Reproduce every one of the records below verbatim, omitting the pictures from your reply.
- - - -
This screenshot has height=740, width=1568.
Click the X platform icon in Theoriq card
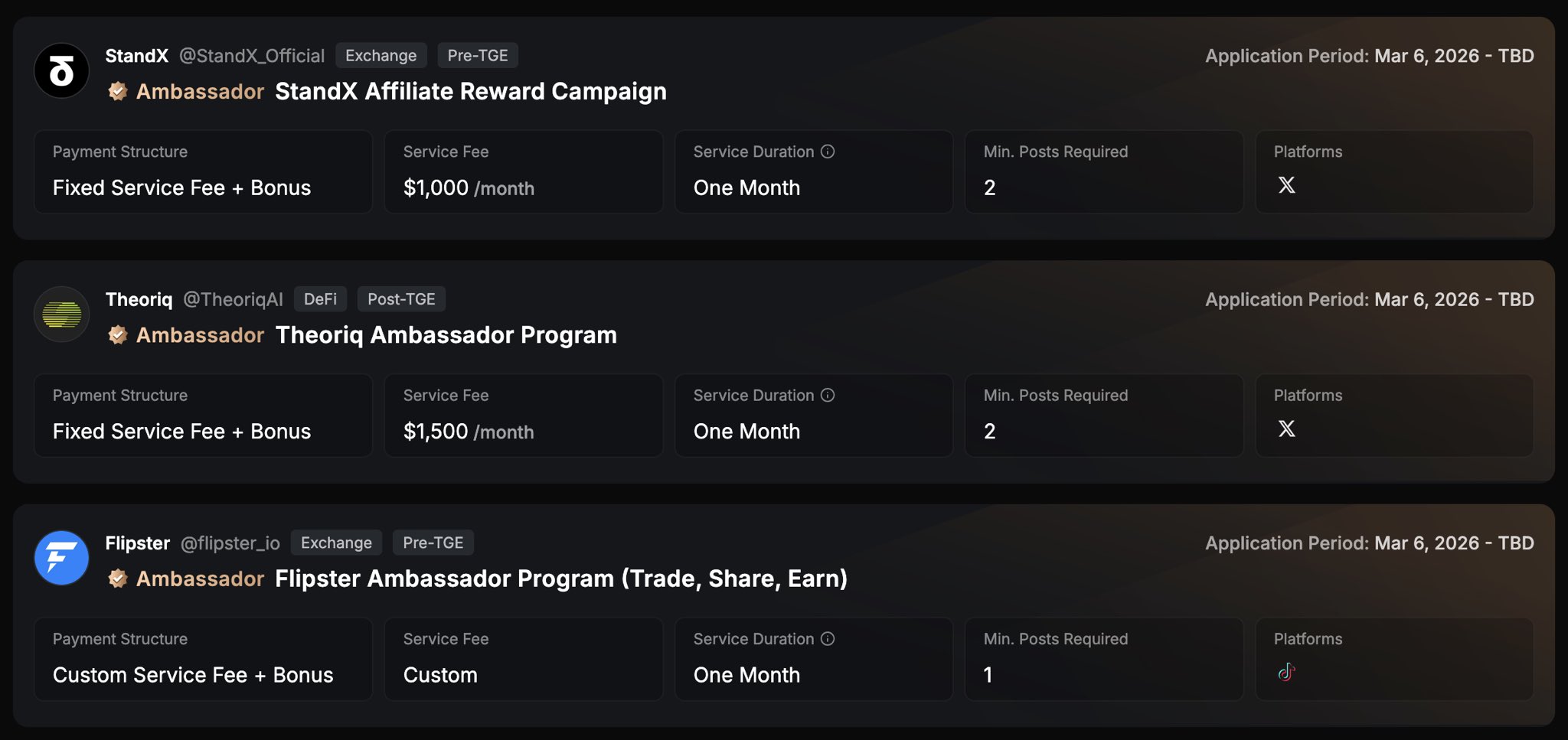1287,429
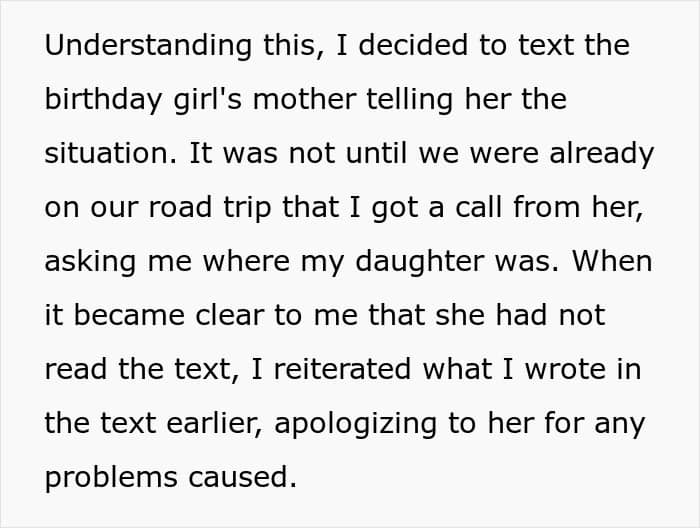This screenshot has height=528, width=700.
Task: Click on the word "mother"
Action: (305, 99)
- - - -
TASK RESPONSE:
This screenshot has height=740, width=1568.
Click the X platform icon in Theoriq card
1287,429
This screenshot has height=528, width=700.
Task: Click on the word "mother"
Action: (305, 99)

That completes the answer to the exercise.